## Problem to work on
Write out every one of the following items word for word, keeping each line unchanged.

Entries for finding words and elements
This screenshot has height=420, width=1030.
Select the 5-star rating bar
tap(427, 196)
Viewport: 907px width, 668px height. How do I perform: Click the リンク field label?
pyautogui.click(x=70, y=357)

## Task solution
This screenshot has height=420, width=1030.
Select the 5-star rating bar
tap(427, 196)
Viewport: 907px width, 668px height. How do I perform: Click the リンク field label?
pyautogui.click(x=70, y=357)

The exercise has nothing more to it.